» **Directive**:
Return every line of the listing that contains the string "coordinates", copying each line in full. Case matters.

» **Stored records**:
+--

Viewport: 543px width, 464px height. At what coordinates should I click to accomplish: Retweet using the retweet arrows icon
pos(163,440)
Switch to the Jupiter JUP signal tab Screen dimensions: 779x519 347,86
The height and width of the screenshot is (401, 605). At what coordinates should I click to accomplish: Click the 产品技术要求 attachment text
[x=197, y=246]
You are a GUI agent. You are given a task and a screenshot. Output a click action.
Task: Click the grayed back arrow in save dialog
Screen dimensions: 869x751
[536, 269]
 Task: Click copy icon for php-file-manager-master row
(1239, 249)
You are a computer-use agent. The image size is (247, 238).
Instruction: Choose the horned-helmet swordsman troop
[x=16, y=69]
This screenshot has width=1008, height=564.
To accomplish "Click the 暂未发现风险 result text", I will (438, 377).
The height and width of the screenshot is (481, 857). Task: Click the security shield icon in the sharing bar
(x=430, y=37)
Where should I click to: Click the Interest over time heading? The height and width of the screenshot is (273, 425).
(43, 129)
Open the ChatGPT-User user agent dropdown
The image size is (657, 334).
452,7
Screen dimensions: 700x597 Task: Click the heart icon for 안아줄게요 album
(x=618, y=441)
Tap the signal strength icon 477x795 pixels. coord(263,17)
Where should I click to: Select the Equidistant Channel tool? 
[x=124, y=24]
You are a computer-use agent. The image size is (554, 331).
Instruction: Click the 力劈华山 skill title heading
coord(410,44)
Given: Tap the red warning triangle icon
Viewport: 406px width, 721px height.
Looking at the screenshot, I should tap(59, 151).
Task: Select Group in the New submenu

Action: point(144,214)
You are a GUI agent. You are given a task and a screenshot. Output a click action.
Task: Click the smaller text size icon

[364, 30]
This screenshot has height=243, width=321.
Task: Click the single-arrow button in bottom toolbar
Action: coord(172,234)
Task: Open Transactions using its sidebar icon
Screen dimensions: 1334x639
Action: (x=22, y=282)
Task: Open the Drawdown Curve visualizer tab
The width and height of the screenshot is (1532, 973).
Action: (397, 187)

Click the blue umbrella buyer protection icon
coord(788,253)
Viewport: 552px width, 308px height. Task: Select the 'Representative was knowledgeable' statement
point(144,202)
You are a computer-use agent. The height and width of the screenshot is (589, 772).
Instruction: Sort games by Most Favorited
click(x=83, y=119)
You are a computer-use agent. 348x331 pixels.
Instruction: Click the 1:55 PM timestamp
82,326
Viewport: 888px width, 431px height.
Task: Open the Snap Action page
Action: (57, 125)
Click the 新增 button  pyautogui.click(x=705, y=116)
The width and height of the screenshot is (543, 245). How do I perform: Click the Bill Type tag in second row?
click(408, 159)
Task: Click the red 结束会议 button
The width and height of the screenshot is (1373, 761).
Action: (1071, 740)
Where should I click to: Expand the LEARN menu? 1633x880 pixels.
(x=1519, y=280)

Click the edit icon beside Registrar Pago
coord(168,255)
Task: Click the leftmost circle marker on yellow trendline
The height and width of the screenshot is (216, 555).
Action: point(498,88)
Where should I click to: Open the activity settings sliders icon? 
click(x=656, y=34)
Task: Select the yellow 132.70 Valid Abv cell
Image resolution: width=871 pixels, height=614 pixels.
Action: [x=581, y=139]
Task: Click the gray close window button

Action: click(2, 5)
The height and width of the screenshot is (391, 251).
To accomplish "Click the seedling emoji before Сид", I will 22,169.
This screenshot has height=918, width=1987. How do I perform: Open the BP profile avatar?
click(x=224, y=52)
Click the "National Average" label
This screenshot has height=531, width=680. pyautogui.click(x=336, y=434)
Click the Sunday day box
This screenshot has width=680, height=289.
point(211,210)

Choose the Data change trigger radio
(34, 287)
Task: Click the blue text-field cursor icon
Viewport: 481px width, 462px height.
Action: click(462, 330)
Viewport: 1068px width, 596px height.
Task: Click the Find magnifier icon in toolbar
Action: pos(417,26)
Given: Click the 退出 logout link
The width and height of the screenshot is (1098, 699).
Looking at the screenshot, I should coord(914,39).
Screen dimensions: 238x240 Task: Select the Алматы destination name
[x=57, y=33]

+--

» **The result**:
Viewport: 543px width, 464px height. At what coordinates should I click to accomplish: Retweet using the retweet arrows icon
The height and width of the screenshot is (401, 605). At what coordinates should I click to accomplish: Click the 产品技术要求 attachment text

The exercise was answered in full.